◆ **Problem description**
Reproduce, word for word, the portion of the Oamaru market garden article below that begins with the words containing "His industry was" and ends with "Gorge at Ashhurst.".

◆ **Given passage**
Lockdown slows frantic pace

Fresh veg . . . Rangeview Produce staff harvest and load lettuces in a Shortland Rd paddock....
Fresh veg . . . Rangeview Produce staff harvest and load lettuces in a Shortland Rd paddock. PHOTO: SALLY BROOKER
The lockdown has allowed an Oamaru market garden to slow down from frantic to normal.

Rangeview Produce, which grows vegetables on 60ha on the northern outskirts of the town, has kept on all its staff, owner Wayne Wycherley said.

They would usually be working long hours at this time of year, but were now doing a standard 40 hours a week, he said.

My Wycherley employs 10 full-time staff plus casual labour as needed.

They were getting well through the seasonal planting and were picking broccoli, celery, cauliflower and lettuce.

‘‘The basic commodity lines have kept going,’’ Mr Wycherley said.

Lines grown mostly for the restaurant trade, such as broccolini or baby broccoli, have ‘‘dried up’’, although the supermarkets take a small amount.

Mr Wycherley was philosophical,

‘‘I look at those lines as a spread of risk.

‘‘In this job, you’re used to taking hits.

‘‘I try not to whinge about it; I chose to do it.’’

Market gardening meant being a price-taker at the mercy of the weather, he said.

‘‘A hailstorm would be worse than Covid.’’

His industry was ‘‘tough psychologically’’, but he was used to it after nearly 40 years. He started out in a small family market garden at the western end of the Manawatu Gorge at Ashhurst.

Twenty-five years ago he moved south to Oamaru and expanded the business in its temperate microclimate and loamy soils. The range of crops include Jersey Benne potatoes, kale, radicchio and Asian greens.

Nearly all the vegetables are sold within the South Island, Mr Wycherley said.

◆ **Dataset excerpts**
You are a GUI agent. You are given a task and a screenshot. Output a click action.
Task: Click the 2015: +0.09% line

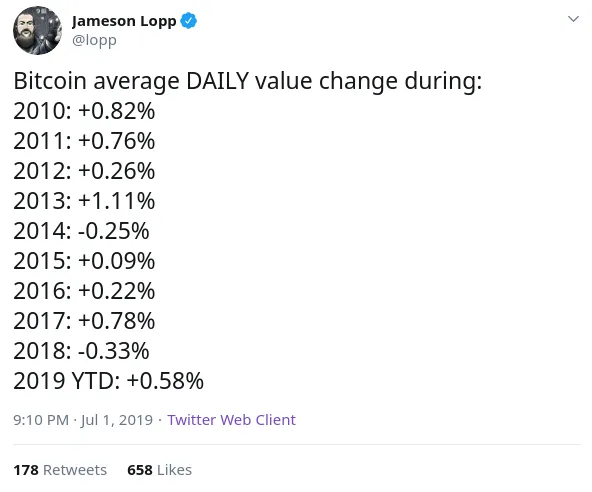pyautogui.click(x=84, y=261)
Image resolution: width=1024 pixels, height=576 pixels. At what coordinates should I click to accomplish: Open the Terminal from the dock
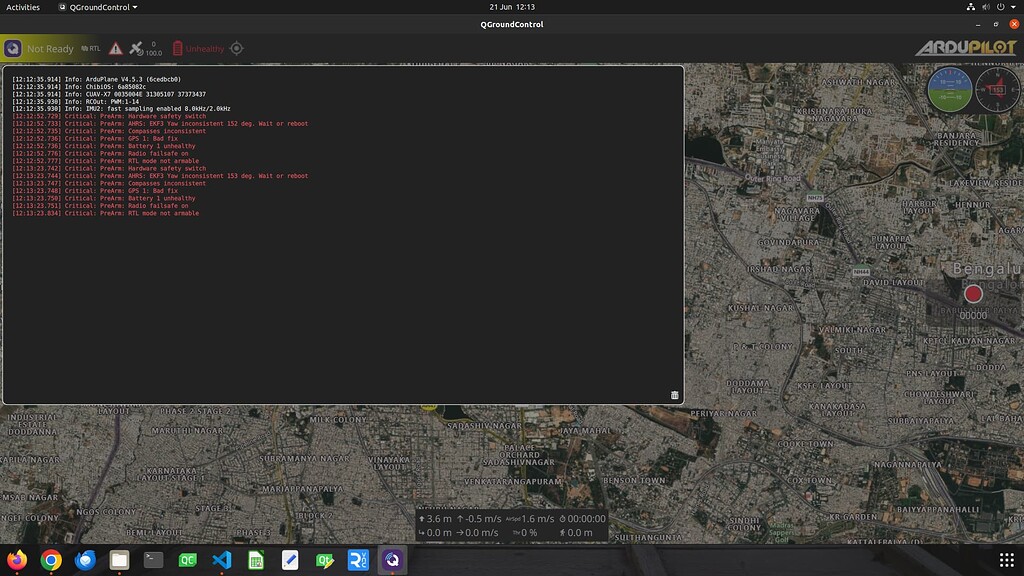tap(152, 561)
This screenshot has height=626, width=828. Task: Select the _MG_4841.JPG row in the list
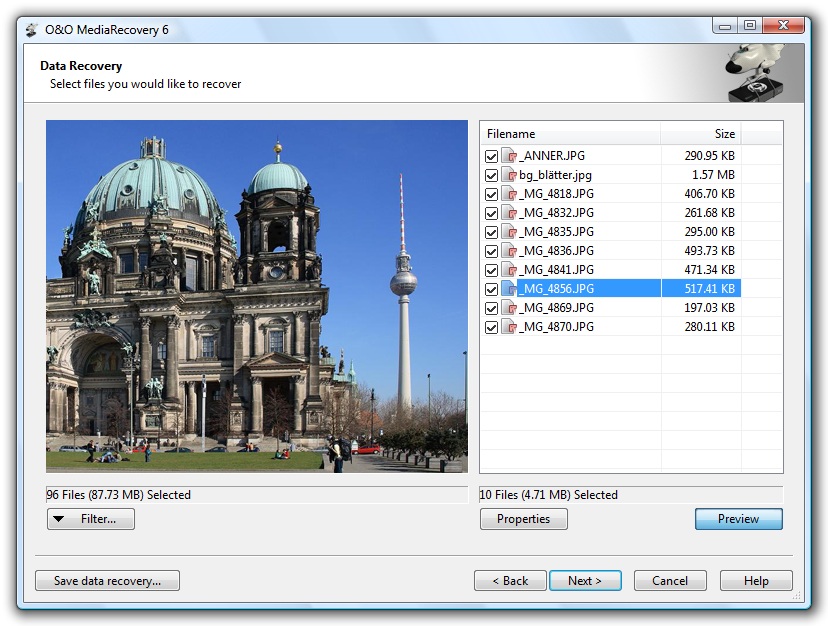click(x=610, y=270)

---

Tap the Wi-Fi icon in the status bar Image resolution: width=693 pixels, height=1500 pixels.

--

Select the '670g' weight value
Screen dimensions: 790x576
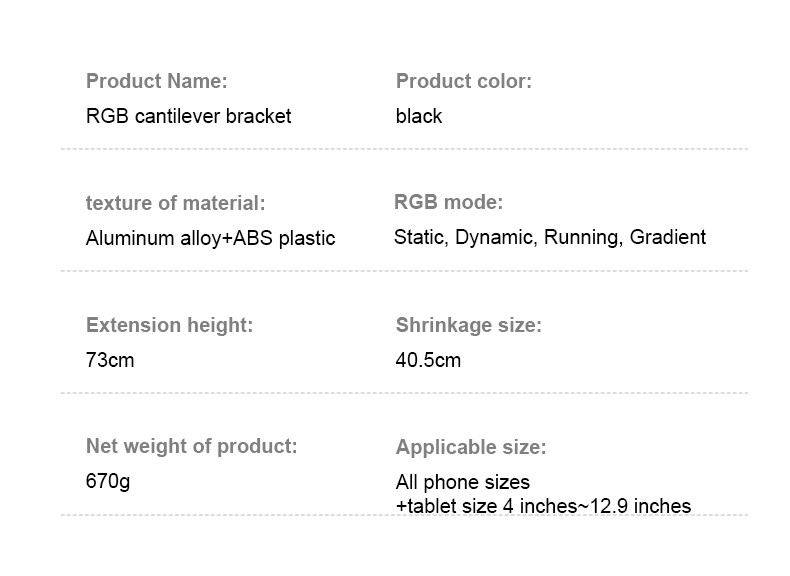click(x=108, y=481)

◆ **Result of this exercise**
His industry was ‘‘tough psychologically’’, but he was used to it after nearly 40 years. He started out in a small family market garden at the western end of the Manawatu Gorge at Ashhurst.